Weick认为,现实世界是模糊的,一个现象可能存在有无数种解释。真正勤奋的管理者愿意花精力去沟通、去理解不同群体的“多重理性”,并在这个混乱中编织出一套大家都能认同的意义。而理性的懒惰是管理者直接照抄或硬性规定一套“数字化指标”或“标准化流程”(如:KPI必须达到100,或低价中标)。这是一种一刀切的做法,确实省去了理解复杂现实的麻烦,但却是用冷冰冰的逻辑屏蔽了复杂的现实。
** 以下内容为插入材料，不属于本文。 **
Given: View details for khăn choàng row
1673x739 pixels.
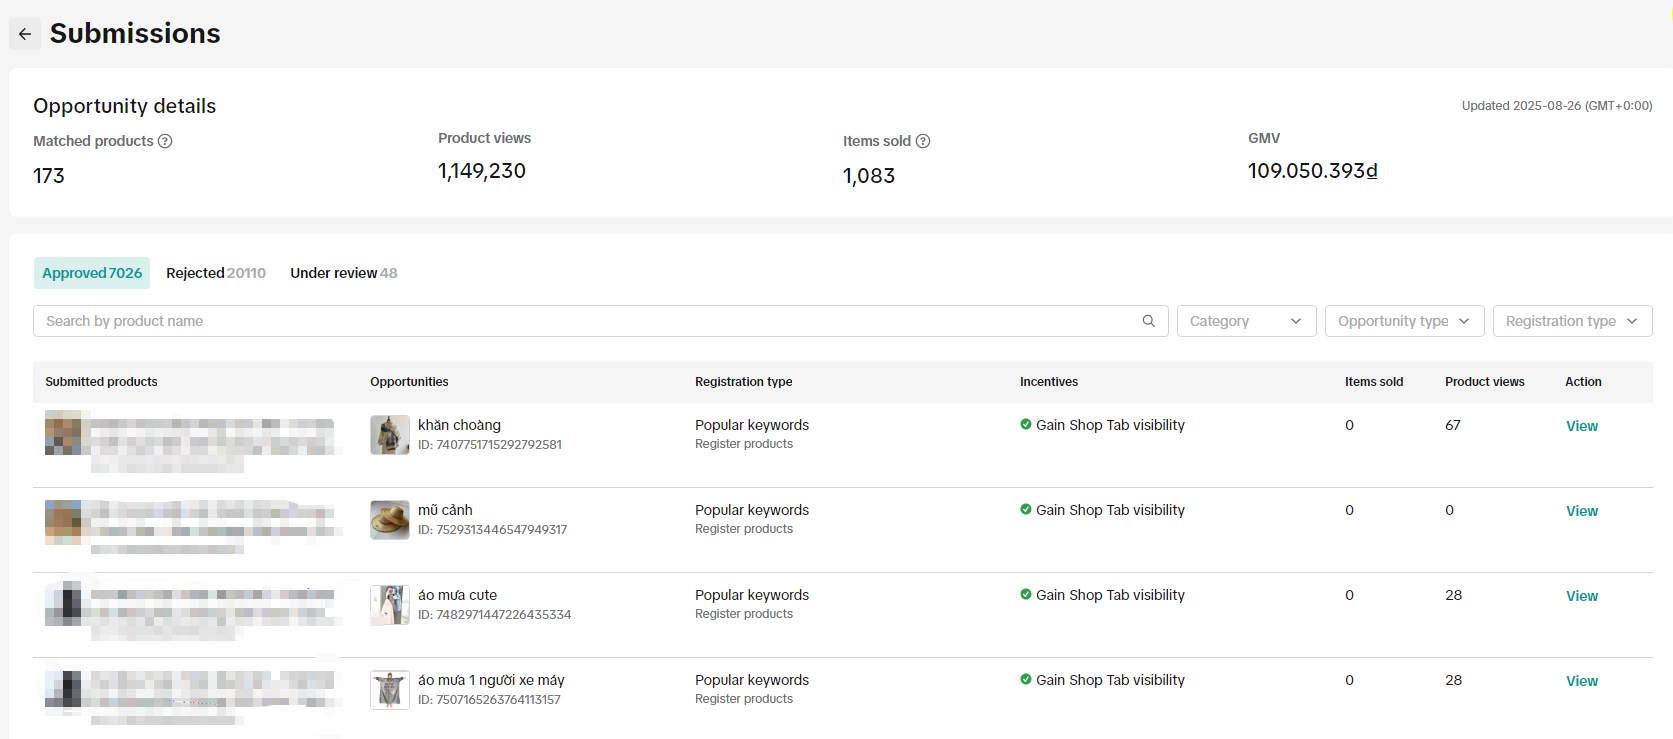Looking at the screenshot, I should [x=1581, y=426].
Weick在书中暗示,理性决策往往是为了在事后好交代,也就是规避责任。因为如果管理者通过复杂的直觉和拼凑做了一个大胆的决策,但不幸失败了,管理者就会被追责,甚至被骂“不专业、不理性”。但如果管理者只是照抄“理性指标”,譬如低价中标,最后项目烂尾了,但他依然可以在面对责难时,说:“我是按规矩办事的。我没错!”所以这种懒,是责任承担上的懒——是用“制度理性”作为盾牌,逃避对结果的责任。
过度的理性追求的是极限的效率和零冗余,这将杀死创新所必须的冗余。Weick推崇松散耦合。他认为组织需要一点“不理性”的空隙,需要一点余力去“凑合”和“尝试”。而理性的懒惰却只想走直线,不想看旁边的可能性。它把所有精力都耗在优化已有的错误路径上(内卷),而不愿意停下来思考这条路是否根本就是错的。
Weick视角下的“真假理性”假理性(懒惰的理性)是绝对的,完全依赖过往的数据、硬性的指标、绝对的逻辑。它试图用静态的规则去套死动态的世界。而真正的理性(勤奋的理性)是有限的,是鼓励成员保持“警觉”,随时准备放弃已有的逻辑去应对新出现的干扰。